* **Supplied records**:
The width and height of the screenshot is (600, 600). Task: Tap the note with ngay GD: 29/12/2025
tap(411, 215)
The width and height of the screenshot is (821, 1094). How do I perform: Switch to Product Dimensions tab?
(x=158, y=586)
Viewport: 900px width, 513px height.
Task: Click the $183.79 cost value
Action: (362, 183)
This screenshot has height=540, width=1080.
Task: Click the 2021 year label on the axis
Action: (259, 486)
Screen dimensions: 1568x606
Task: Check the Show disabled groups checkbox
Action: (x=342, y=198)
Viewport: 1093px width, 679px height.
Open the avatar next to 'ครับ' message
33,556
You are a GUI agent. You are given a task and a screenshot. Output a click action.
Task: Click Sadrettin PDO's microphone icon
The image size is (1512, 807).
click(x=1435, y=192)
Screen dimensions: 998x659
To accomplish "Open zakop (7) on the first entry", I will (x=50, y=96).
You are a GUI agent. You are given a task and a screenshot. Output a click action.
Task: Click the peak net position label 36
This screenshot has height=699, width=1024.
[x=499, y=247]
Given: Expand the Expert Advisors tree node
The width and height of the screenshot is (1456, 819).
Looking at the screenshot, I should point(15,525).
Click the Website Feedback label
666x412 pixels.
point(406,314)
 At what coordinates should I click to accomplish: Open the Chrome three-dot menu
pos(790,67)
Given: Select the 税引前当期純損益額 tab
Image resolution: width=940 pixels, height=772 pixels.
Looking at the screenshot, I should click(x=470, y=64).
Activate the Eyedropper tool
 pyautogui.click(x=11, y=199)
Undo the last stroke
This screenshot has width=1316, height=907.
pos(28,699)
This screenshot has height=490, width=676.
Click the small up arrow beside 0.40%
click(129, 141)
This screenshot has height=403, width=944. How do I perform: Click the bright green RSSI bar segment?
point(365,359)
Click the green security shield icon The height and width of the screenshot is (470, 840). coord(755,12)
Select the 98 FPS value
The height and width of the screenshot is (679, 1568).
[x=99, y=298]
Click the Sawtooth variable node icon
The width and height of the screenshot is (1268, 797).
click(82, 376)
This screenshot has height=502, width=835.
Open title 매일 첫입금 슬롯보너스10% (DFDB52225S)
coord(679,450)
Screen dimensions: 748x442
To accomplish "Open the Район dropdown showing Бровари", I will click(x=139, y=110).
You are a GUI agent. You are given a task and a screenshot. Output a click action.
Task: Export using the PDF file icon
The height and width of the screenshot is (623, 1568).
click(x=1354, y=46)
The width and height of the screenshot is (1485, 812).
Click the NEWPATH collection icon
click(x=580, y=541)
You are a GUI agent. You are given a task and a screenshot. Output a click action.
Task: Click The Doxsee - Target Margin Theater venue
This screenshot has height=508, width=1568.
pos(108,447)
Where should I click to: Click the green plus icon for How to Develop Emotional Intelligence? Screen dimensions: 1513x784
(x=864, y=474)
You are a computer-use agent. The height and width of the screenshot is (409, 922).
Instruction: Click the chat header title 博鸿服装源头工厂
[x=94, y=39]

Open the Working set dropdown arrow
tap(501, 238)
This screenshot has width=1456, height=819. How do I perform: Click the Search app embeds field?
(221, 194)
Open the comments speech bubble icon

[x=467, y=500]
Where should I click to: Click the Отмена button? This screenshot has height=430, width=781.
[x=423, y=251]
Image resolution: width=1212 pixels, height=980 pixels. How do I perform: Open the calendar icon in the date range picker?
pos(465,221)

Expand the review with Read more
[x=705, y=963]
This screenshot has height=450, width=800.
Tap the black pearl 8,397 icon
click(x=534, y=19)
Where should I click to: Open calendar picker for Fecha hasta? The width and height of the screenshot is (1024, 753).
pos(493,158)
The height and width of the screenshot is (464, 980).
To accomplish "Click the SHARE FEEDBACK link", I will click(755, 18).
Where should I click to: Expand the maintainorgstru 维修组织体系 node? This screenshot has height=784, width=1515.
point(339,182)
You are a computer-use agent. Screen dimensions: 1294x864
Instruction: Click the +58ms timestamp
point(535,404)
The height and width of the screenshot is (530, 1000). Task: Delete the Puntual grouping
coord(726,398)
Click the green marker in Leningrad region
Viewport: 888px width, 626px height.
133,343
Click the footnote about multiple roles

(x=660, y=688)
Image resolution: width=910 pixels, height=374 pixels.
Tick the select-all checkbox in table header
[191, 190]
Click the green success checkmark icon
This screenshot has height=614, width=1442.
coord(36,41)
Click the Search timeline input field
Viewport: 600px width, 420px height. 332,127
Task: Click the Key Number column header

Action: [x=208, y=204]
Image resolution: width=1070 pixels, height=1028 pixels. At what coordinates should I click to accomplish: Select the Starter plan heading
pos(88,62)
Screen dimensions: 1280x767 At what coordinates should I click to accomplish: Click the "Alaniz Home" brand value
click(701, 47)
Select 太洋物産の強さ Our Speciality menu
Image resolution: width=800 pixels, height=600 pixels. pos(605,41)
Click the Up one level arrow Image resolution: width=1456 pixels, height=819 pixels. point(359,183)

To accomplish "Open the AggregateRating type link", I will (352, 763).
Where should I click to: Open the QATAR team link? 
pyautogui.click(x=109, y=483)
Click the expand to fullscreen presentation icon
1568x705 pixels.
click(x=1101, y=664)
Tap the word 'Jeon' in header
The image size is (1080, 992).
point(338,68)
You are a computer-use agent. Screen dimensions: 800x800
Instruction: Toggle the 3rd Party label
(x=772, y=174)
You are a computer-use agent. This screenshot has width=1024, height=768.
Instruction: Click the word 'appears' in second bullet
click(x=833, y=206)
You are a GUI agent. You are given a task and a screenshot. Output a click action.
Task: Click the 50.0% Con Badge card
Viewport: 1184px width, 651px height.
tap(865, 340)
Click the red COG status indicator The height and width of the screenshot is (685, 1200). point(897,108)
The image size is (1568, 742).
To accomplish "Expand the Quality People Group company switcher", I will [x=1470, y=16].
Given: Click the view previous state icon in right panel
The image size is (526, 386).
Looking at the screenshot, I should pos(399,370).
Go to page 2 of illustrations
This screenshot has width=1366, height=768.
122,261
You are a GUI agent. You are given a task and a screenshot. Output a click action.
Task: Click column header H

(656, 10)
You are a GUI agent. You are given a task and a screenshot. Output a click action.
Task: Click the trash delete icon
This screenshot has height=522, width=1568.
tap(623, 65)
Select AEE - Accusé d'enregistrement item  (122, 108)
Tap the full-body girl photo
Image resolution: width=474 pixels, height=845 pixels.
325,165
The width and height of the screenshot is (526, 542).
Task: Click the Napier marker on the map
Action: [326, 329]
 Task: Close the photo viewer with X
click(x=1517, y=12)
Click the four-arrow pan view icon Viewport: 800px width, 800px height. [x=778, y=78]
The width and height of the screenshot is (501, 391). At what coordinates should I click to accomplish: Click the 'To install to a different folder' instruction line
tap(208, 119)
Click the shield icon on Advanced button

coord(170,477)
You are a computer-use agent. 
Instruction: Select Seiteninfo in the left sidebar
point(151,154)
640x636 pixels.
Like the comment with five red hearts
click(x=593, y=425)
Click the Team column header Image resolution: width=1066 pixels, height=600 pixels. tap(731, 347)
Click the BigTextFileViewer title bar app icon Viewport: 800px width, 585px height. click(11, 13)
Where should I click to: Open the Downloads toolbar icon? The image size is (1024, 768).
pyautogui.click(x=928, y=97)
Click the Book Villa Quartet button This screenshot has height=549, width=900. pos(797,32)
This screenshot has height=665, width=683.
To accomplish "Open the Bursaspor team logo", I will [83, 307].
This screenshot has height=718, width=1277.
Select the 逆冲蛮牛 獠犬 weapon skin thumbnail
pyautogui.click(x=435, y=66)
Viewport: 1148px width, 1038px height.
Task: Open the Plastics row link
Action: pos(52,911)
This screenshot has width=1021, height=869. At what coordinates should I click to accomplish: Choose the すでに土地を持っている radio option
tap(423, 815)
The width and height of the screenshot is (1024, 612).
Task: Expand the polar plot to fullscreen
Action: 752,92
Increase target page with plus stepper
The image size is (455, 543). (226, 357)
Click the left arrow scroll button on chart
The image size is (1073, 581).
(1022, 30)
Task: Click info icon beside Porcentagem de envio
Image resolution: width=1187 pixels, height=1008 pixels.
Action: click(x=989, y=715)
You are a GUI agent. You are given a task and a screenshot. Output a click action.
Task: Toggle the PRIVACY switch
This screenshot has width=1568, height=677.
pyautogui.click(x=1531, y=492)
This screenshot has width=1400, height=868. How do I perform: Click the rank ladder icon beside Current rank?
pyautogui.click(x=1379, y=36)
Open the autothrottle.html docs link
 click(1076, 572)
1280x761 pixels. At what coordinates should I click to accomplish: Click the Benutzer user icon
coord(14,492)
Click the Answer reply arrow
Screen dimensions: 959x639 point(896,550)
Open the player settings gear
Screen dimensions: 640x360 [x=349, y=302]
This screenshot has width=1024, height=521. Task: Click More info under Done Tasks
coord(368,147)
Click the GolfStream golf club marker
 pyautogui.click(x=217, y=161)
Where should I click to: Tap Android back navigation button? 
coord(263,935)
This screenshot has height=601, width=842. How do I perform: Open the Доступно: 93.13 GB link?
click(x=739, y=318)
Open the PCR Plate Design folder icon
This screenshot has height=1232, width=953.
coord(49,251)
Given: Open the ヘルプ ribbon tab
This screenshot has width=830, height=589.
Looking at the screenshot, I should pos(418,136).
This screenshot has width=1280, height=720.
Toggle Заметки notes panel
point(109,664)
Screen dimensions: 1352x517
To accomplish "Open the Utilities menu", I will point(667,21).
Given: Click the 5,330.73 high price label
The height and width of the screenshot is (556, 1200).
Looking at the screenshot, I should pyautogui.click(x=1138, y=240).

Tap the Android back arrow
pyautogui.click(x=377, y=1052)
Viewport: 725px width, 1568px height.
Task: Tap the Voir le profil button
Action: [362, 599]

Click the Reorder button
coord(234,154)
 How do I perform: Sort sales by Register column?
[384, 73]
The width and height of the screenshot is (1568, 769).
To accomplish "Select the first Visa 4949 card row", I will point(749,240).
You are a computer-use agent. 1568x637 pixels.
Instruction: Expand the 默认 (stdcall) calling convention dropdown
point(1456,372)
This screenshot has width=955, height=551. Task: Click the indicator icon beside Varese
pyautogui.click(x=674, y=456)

* **Written task**: Reproduce the stretch of data from the line containing "Screen dimensions: 748x442" through the line containing "click(x=1354, y=46)", changing "PDF" to "CSV" and keeping everything else the same.

* **Correct output**:
Screen dimensions: 748x442
To accomplish "Open the Район dropdown showing Бровари", I will click(x=139, y=110).
You are a GUI agent. You are given a task and a screenshot. Output a click action.
Task: Export using the CSV file icon
The height and width of the screenshot is (623, 1568).
click(x=1354, y=46)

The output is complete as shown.